There had been major fears after initial plans proposed by Transport Scotland revealed a construction compound, which would house up to 300 workers, would be located close to residential housing at the western edge of Queensferry. The proposals were changed to relocate the compound further west on the opposite side of the proposed motorway which will link the new bridge. Either way, the work site and the associated traffic it would bring would have created traffic chaos for locals in and around that area for the duration of the bridge building process.

In recent weeks, however, the decision to create such a large compound in Queensferry has been withdrawn altogether and it will now be built on the north side of the Forth, close to Rosyth.
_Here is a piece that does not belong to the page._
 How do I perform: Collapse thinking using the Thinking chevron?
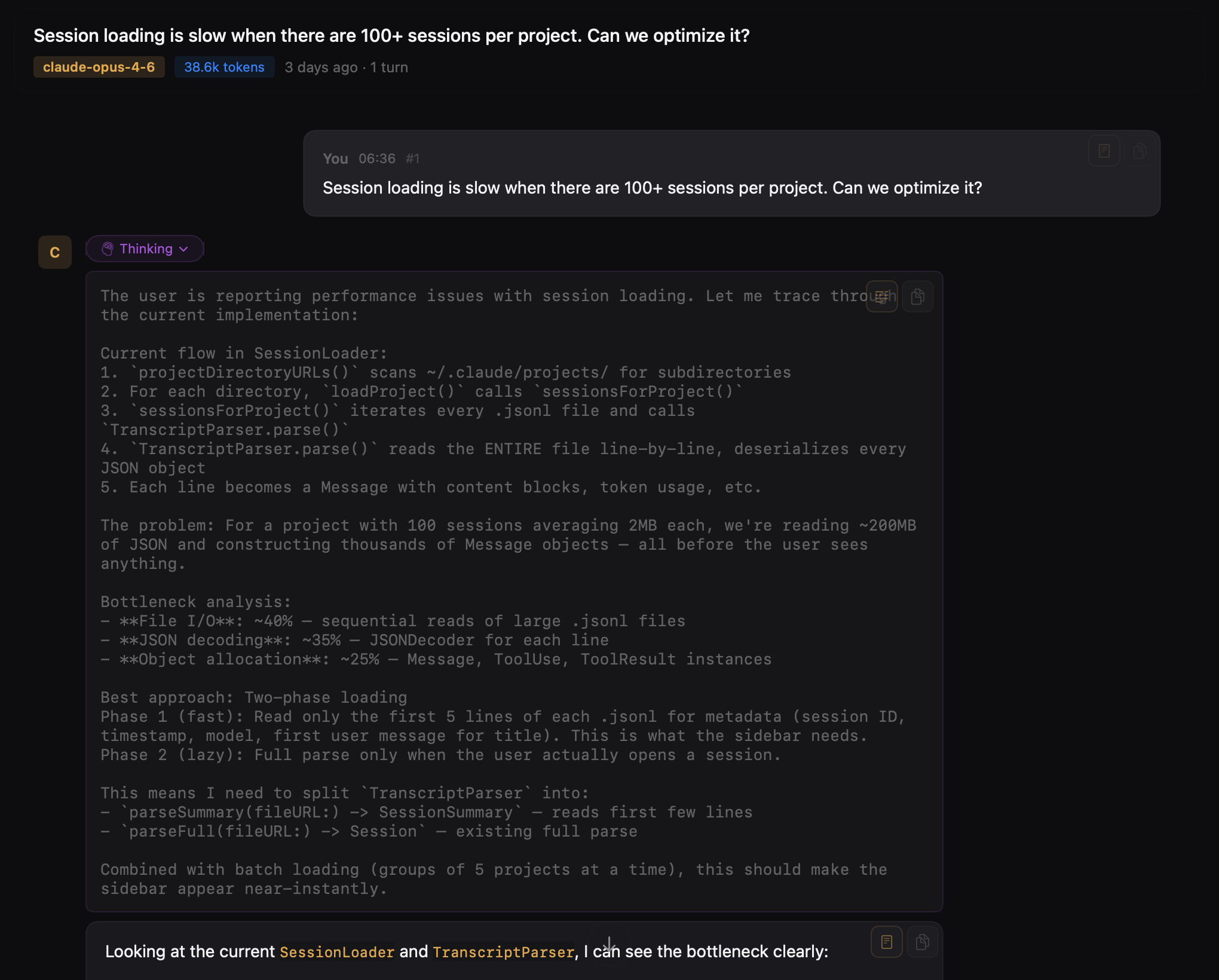(x=183, y=249)
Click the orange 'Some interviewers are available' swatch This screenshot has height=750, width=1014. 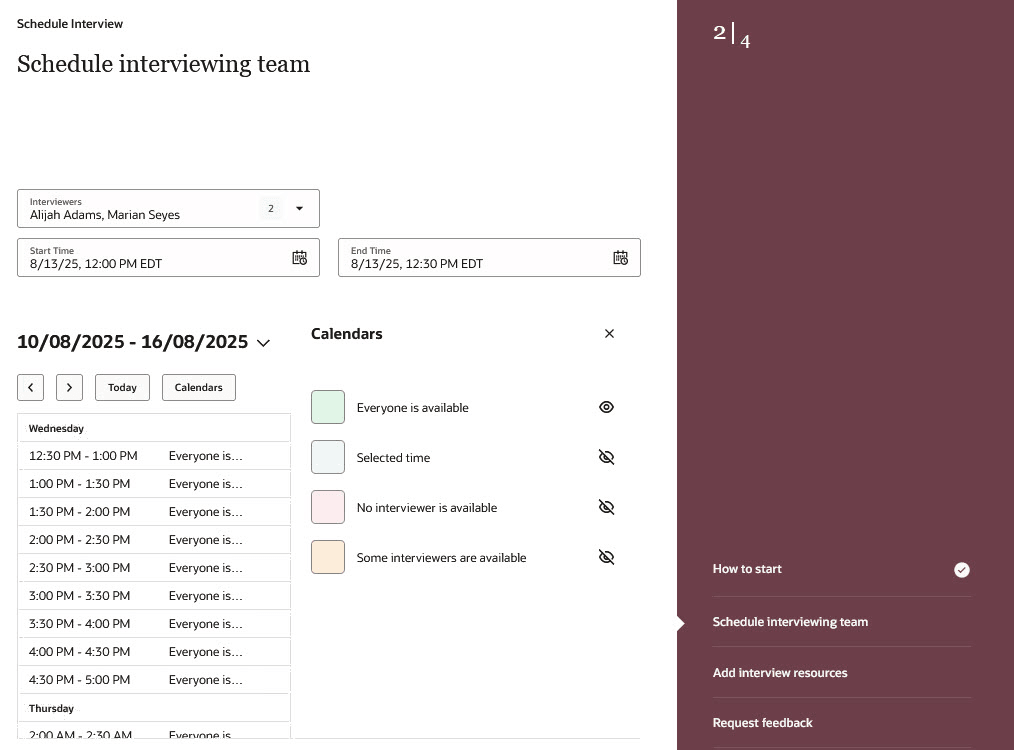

There are plans, however, to still build a smaller compound for up to 50 workers with temporary storage facilities at Echline Fields.

The news has been welcomed this week by the community who are all thankful that the decision to move the compound over to Fife has been made.

Doug Tait, who lives at Echline Corner and is also vice chairman of BRIGS (Bridge Bridge Replacement Interest Group South) said: “It most definitely is excellent news for a significant number of residents in Linn Mill, Clufflats, Society Road, Springfield and Echline neighbourhoods, who firstly fought strongly against the original siting of the Construction Compound when it was proposed to be located hard up against their residences and then after successfully having it moved further west.

“We understand that Morrison’s, who represent the Constructors Consortium (FCBC), are responsible for the change of heart on this issue, as thankfully they recognised the obvious problems it would incur. Morrison’s have demonstrated a willingness to consult with local communities on construction related issues and they are restoring our faith in logical thinking too.”

Martin Gallagher, vice chairman of Queensferry and District Community Council, added: “It’s good news for residents in Queensferry but potentially not so good, however, for the businesses who could have derived extra business from the workforce being based on this side of the river.”

And Almond councillor Norman Work added: “It is one those quandaries because although the less disruption there is for residents in Springfield and Echline must be welcomed, businesses in Queensferry would be looking forward to more income from workers so it could turn out a win for the residents and a loss for the businesses.”

A spokesman for Transport Scotland also welcomed the change of location, saying: “This will bring significant benefit for residents on the south side of the Forth with considerably lower volumes of site traffic using the permitted routes in the area than was originally envisaged.

“This is an early example of the contractor and Transport Scotland striving to minimise the impacts of essential construction activities on the local community wherever possible.”